Abstract
Background
Therapy with sofosbuvir–ledipasvir (SOF–LDV) has been very effective in chronic HCV genotype-1 in clinical trials and several real-world cohorts. However, the safety and efficacy data of SOF–LDV for HCV genotype-6 is quite limited.
Methods
This open-label, clinical experience evaluated the safety and efficacy of SOF–LDV with or without ribavirin (RBV) for 12–24 weeks in patients with HCV genotype-1 (n=356) and genotype-6 (n=175) in Vietnam between September 2015 and May 2017.
Results
Among 539 patients evaluated for therapy, 531 patients completed treatment with either SOF–LDV for 12 weeks (n=284); SOF–LDV + RBV for 12 weeks (n=109); SOF–LDV for 24 weeks (n=36); or SOF–LDV + RBV for 24 weeks (n=102). 45% were male with a mean age of 56.3 (range 20–87) years. The mean HCV RNA was 4,370,000 IU/ml and 72.7% had high viral load of >800,000 IU/ml. 17.3% failed prior interferon-based therapy and 52.5% had advanced fibrosis (F3–4) as noted by transient elastography. The overall sustained virological response (SVR12) rate was 99.6% (529/531). Virological relapses occurred in two patients with genotype-1 in the SOF–LDV for 12 weeks and SOF–LDV + RBV for 24 weeks treatment groups.
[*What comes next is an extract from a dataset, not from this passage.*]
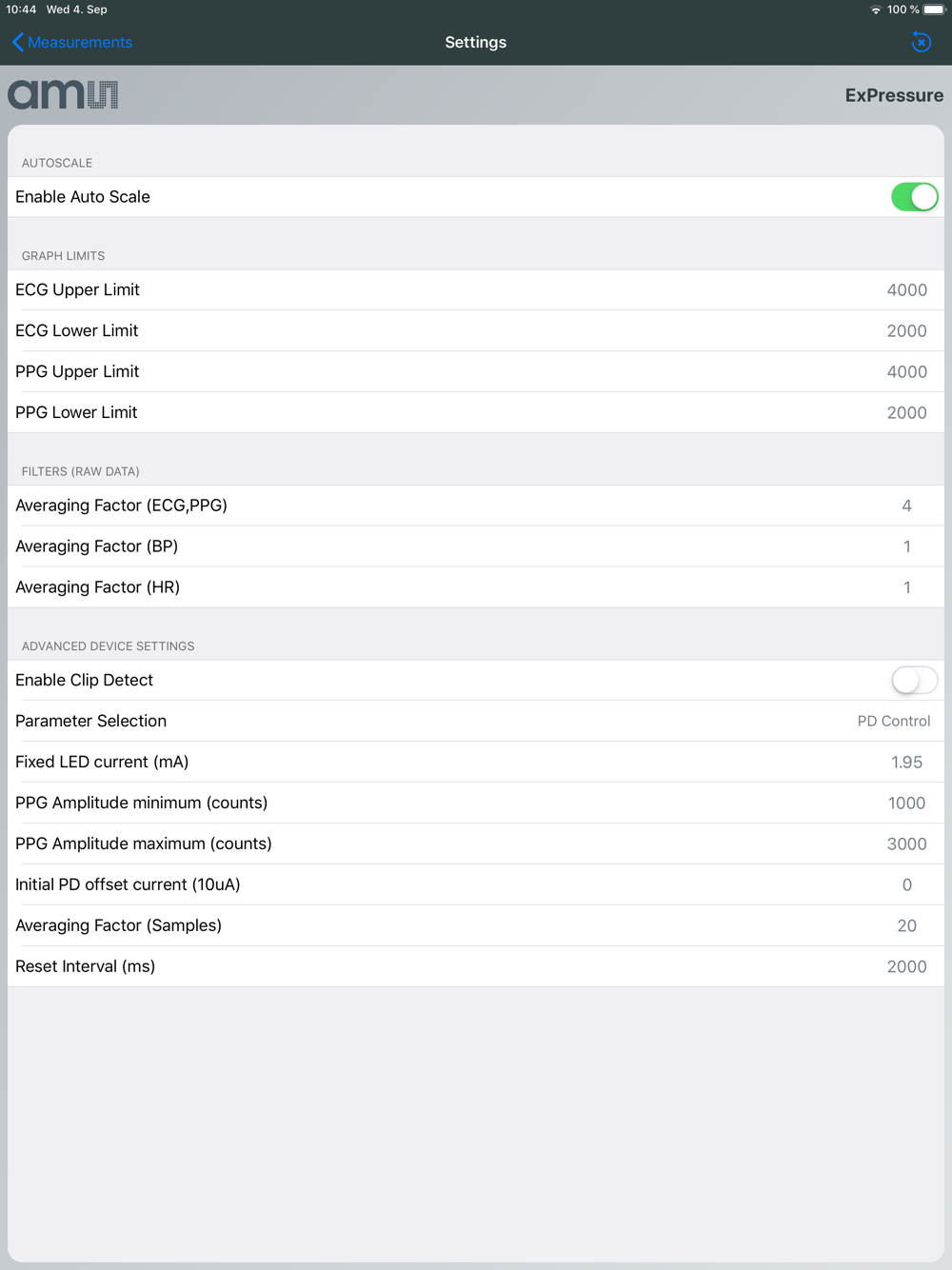Tap the battery status icon
The height and width of the screenshot is (1270, 952).
pos(935,10)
There was no significant difference in demographic data and treatment outcomes between patients with genotype-1 versus 6. Adverse events were mild with all SOF–LDV regimens, but appeared to be more common with 24-week treatment groups.
Conclusions
SOF–LDV with or without RBV was highly effective and safe in Vietnamese patients with HCV genotype-1 and 6.